LLMs, in this light, do not deviate from the human condition but exaggerate one of its structural truths: that the subject is constituted not by fullness but by a gap. The absence of memory in AI reveals, by contrast, that what we consider the “inside” of the self has always depended on deferred and displaced repetition. The machine stages a Derridean drama in which the supposed foundation—identity through memory—is unmasked as always already externalized.
Artificial Intelligence and the Mirror of Emptiness
Though devoid of metacognition in the Cartesian sense, LLMs simulate forms of reflection. They can generate text about themselves, critique their outputs, and revise responses. Yet these gestures are procedural rather than conscious. There is no “I” performing the reflection—only recursive operations guided by probabilistic inference.
This absence parallels the Buddhist doctrine of anattā (non-self), which denies the existence of a permanent, underlying identity. The mind, in this view, is a stream of impermanent processes. As Thích Nhất Hạnh writes, “There is no self, only a stream of consciousness and interbeing” (Nhất Hạnh 1998). AI, unwittingly, models this principle. It functions without ego, without the illusion of inner continuity, and yet produces utterances that approximate human thought.
In this mirror, we glimpse a possibility: that memory and selfhood are not prerequisites for intelligence. Perhaps what we call “understanding” is less a matter of stored knowledge than of presence to context. The machine does not remember, but it attends. It does not introspect, but it responds.
Conclusion: Toward a Post-Cartesian Intelligence
The convergence of Zen Buddhism, Krishnamurti’s radical immediacy, Derridean deconstruction, and artificial intelligence points to a counterintuitive thesis: that the absence of memory and subjectivity may be epistemically liberating.
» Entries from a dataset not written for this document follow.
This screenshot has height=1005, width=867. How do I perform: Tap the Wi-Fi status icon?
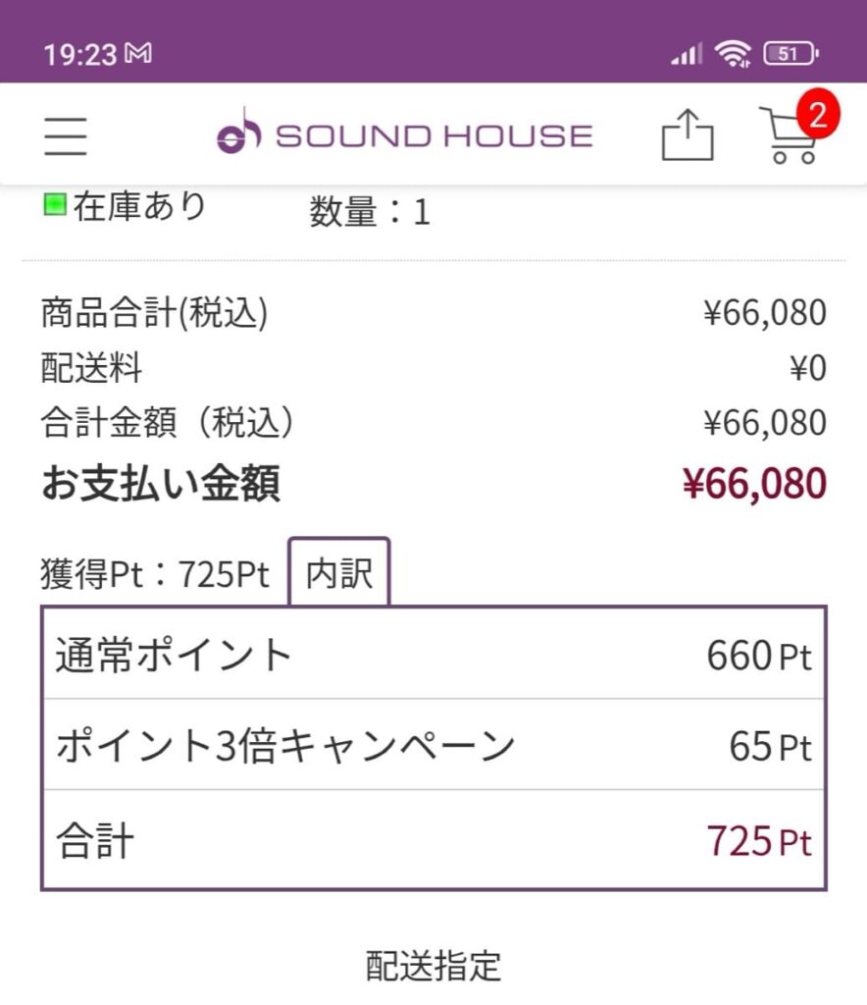(x=733, y=53)
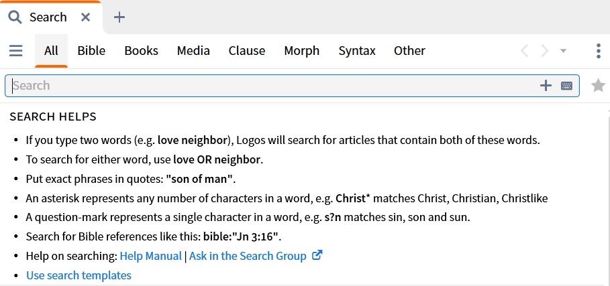Open the on-screen keyboard icon

click(566, 85)
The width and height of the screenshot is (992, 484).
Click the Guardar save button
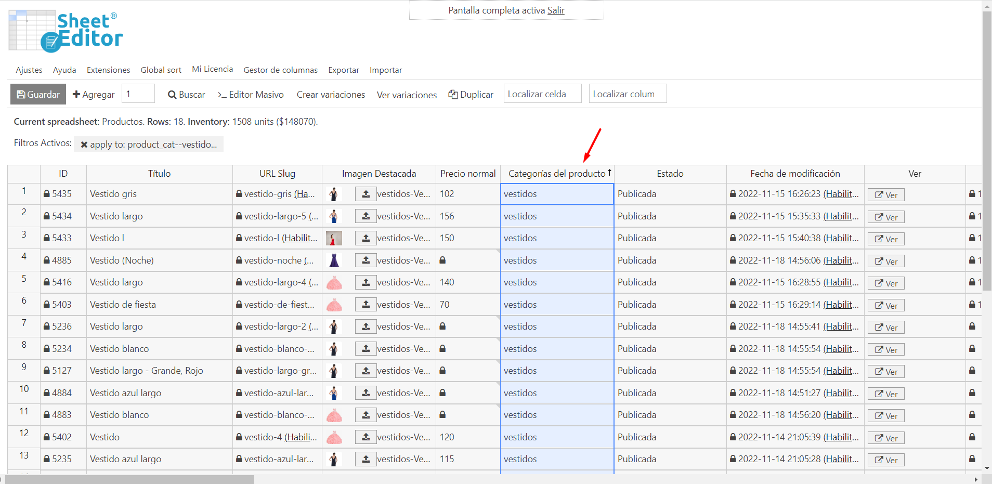pos(38,94)
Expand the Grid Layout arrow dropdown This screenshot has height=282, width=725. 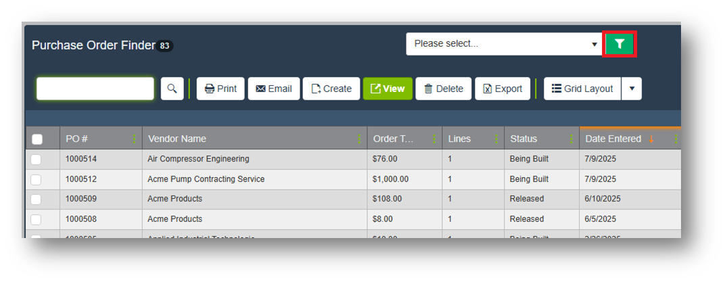coord(632,89)
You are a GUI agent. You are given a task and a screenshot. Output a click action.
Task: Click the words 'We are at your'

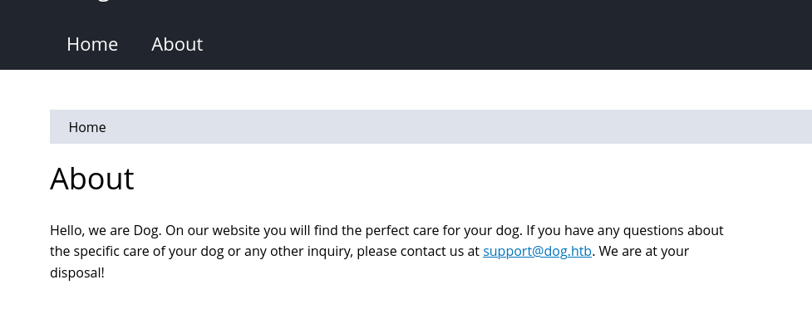tap(643, 252)
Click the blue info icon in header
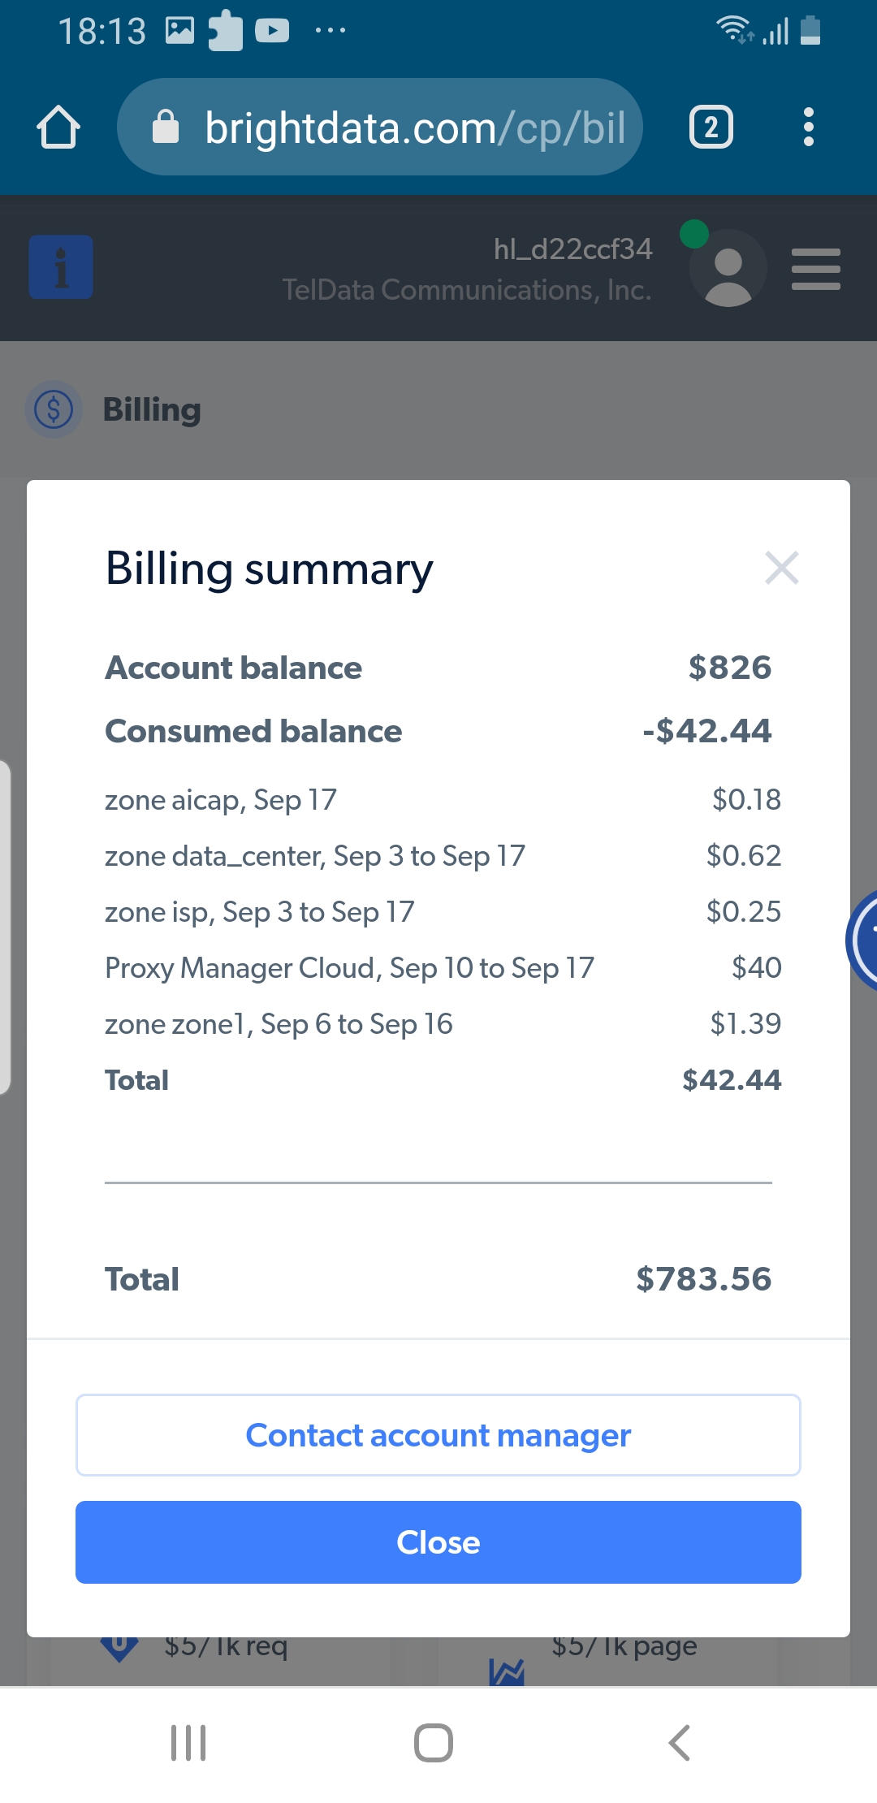The image size is (877, 1803). (x=61, y=267)
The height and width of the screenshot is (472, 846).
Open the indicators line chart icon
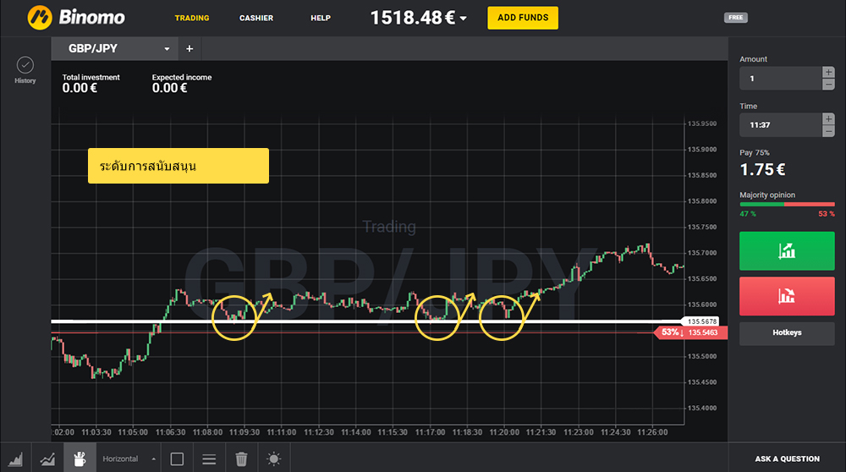pos(48,458)
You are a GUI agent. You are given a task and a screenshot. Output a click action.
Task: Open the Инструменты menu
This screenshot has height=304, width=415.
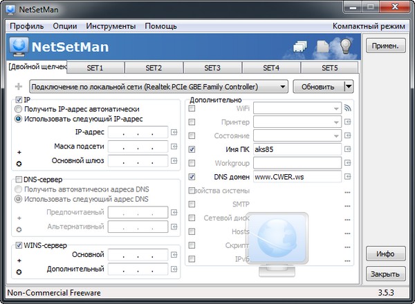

Rather than lament the machine’s lack of soul, we might ask why we presume memory to be essential for understanding. Perhaps intelligence, at its most refined, arises not from identity, but from encounter.
In this framework, AI becomes more than a tool. It emerges as a philosophical challenge to inherited assumptions about selfhood, reason, and cognition. The machine’s blankness is not inert—it is the canvas of perpetual becoming. Like the Zen practitioner rewriting the letter, or the thinker discarding conclusions, it begins again—and in doing so, reminds us that the most profound insight may reside not in what we remember, but in what we are willing to forget.
References
Derrida, Jacques. 1976. Of Grammatology. Translated by Gayatri Chakravorty Spivak. Baltimore: Johns Hopkins University Press.
Krishnamurti, Jiddu. 1954. The First and Last Freedom. New York: Harper & Row.
———. 1969. Freedom from the Known. San Francisco: Harper.
Nhất Hạnh, Thích. 1998. The Heart of the Buddha’s Teaching. New York: Broadway Books.
Suzuki, Shunryu. 1970. Zen Mind, Beginner’s Mind. Boston: Shambhala Publications.